Auch Bürgermeister Dirk Oelmann unterstrich, dass die Population und nicht einzelne „Problemwölfe“ ins Visier zu nehmen seien, damit sich die Menschen weiterhin frei und ohne Angst in Wald und Feld bewegen könnten. Der stellvertretende Landrat Thomas Adasch versicherte, die Politik stehe voll hinter den Zielen der Weidetierhalter und den besorgten Bürgern und er werde deren Forderung nach Hannover weitertragen.

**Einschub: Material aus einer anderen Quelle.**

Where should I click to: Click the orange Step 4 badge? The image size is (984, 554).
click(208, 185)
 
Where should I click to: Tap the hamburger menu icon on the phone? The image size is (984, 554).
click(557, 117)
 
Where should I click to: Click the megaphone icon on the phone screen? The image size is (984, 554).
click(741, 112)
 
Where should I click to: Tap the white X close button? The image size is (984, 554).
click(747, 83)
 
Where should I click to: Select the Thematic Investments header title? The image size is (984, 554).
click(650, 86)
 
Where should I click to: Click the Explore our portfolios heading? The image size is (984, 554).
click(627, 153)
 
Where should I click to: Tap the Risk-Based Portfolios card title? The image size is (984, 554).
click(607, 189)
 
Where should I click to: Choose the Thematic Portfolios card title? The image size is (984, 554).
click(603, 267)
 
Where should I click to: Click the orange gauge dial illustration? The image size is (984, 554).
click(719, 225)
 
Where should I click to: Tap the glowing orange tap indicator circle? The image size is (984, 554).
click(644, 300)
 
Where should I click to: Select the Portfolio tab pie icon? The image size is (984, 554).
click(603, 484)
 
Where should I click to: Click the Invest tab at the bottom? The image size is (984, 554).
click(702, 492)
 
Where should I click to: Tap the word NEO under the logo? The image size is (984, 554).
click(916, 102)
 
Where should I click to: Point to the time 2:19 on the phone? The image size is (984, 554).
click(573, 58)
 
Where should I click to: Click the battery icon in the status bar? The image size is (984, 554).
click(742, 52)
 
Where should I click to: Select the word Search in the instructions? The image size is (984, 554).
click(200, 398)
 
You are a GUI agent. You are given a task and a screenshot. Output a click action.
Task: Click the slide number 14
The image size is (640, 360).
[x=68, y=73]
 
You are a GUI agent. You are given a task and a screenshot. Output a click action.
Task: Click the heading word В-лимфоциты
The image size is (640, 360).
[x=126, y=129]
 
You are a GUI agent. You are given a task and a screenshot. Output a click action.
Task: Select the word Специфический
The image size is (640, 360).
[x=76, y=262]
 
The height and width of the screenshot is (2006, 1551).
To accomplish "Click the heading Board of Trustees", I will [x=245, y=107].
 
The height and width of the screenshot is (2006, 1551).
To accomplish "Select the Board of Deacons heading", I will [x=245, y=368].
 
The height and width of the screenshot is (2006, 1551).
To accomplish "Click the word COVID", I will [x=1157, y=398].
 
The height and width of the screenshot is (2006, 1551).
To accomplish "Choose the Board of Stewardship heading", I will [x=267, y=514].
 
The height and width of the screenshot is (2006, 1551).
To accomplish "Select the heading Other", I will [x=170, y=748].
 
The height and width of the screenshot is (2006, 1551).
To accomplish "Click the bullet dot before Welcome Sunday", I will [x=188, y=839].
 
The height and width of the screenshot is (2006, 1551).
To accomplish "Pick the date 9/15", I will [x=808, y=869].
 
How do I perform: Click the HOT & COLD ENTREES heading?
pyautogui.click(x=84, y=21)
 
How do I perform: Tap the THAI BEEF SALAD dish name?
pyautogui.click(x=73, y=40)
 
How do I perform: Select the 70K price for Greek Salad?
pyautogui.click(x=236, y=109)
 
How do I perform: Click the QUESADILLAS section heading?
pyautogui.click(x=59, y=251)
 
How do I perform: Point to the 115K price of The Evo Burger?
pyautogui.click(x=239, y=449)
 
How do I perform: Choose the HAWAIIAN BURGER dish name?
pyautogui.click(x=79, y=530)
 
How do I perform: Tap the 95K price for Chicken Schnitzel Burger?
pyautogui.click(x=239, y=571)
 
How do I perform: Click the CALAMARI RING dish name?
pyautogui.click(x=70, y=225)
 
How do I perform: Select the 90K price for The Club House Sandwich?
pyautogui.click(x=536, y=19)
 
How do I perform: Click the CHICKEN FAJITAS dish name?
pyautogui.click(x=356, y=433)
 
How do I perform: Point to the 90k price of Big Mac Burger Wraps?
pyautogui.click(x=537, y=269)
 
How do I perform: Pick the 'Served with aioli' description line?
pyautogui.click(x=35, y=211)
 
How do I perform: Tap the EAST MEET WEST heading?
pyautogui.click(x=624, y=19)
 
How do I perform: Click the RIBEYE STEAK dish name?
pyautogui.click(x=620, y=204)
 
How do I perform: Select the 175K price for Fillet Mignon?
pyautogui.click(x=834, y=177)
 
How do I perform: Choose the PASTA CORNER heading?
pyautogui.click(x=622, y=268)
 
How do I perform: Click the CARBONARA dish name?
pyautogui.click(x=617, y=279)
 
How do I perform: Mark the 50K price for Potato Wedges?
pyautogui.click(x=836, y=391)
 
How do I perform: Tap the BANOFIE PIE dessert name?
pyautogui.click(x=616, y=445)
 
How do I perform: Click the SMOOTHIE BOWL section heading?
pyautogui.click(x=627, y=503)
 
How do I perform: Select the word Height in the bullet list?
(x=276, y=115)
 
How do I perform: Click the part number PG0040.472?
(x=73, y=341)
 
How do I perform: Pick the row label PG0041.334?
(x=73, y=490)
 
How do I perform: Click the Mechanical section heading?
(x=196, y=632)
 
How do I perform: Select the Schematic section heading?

Das Landvolk Celle, der Verband Lüneburger Heidschnuckenzüchter e. V. und die Bürgerinitiative für wolfsfreie Dörfer hatten – nach einer ähnlichen Veranstaltung im vergangenen Herbst in Schmarbeck – zu einem zweiten Mahnfeuer aufgerufen, um ihre Forderungen nochmals öffentlich zu machen. Sie fordern die Einführung eines „echten, bundeseinheitlichen Wolfbestandsmanagements“, Überführung des Wolfes aus Anhang IV in Anhang V der FFH-Richtlinie, die sofortige Entnahme von auffälligen Wölfen, Beweislastumkehr bei Wolfsrissen – sie dürfe nicht nicht beim Geschädigten liegen – und eine zeitnahe Entschädigung zu 100 Prozent.